## TEXT FOR ANALYSIS
↓

OASIS Alert

Industry Notes:

Beware Falls Problems For Patients With Poor Eyesight

You should consider putting your patients who have diminished eyesight on the watch list for falls, suggest findings from a newly published study.

In a study, researchers from Trinity College in Dublin, Ireland split participants into three groups: older adults who had fallen in the last 12 months, older adults who hadn't fallen, and younger adults. Then they had the participants walk a course with and without vision-impairing goggles.

The younger adult and older adult without fall groups both reduced their walking speed on the course when their vision was impaired, says the study published in the summer issue of the journal Insight: Research and Practice in Visual Impairment and Blindness. The fall-prone group, however, did not walk more slowly and made more errors.

"The fall-prone older adults displayed an overreliance on visual information for spatial cognition, but at the same time they did not adjust their behavior to compensate for their lack of visual information," says a release about the study. "Spatial cognition may be more greatly compromised among fall-prone older adults."

The article is at http://www2.allenpress.com/pdf/aerj-04-03-103-111.pdf

The home care industry's call to halt cuts for so-called case mix creep fell on deaf ears at CMS.

Medicare payment rates for home health agencies will fall 2.3 percent starting Jan. 1, the Centers for Medicare & Medicaid Services says in a 236-page final rule posted to the Federal Register website Oct. 31, 2011. The new base per episode rate will be $2,138.62 in non-rural areas and $2,202.68 in rural areas. That's down from $2,192.07 and $2,257.83, respectively.

↑

## RECORD EXCERPTS
↓

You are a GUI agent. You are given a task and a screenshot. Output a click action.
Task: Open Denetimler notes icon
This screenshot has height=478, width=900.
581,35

↑
↓

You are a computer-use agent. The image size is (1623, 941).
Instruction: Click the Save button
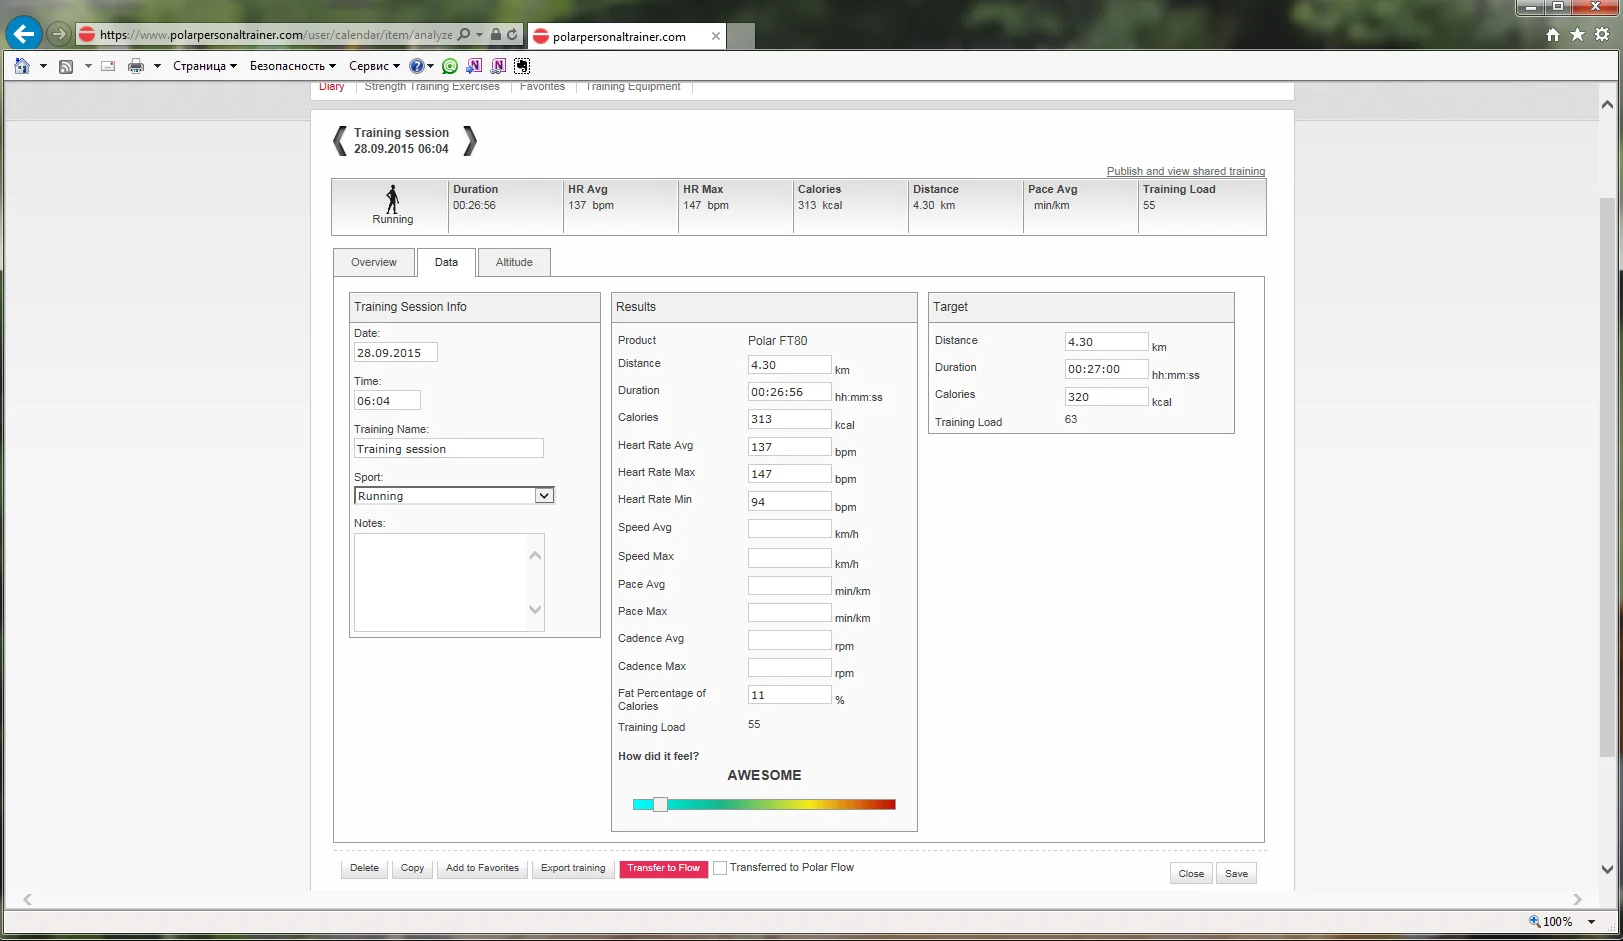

↑

## EXERCISE INSTRUCTIONS
Pick up the OASIS Alert industry notes above and keep writing from their last sentence, the one giving the old Medicare payment rates.

## RESULT OF THIS TASK
CMS calculated the cut by reducing the 2.4 percent inflation update by 1 percent as required by law, then adding on a 3.79 percent cut for case mix creep -- an increase in case mix that CMS says isn't due to actual changes in patient acuity. The cut will strip $430 million from Medicare spending on home care in 2012 compared to this year, CMS reports in the 2012 prospective payment system final rule.

The bright side: It could have been worse. In CMS's proposed rule for 2012, it set forth a 3.35 percent cut that would have slashed $640 million from spending. The change comes largely because CMS agreed to phase in the originally proposed 5.06 percent case mix reduction over two years -- a 3.79 percent cut in 2012 and 1.32 percent cut in 2013.

"The phase-in ... is definitely a positive change," notes the National Association for Home Care & Hospice. "Nevertheless, that does not turn a lemon into lemonade."

"While the two-year phase in of the cuts is helpful, it fails to address the core issue of unfairness that blunt-edge, broad-brush cuts represent," adds the Visiting Nurse Associations of America.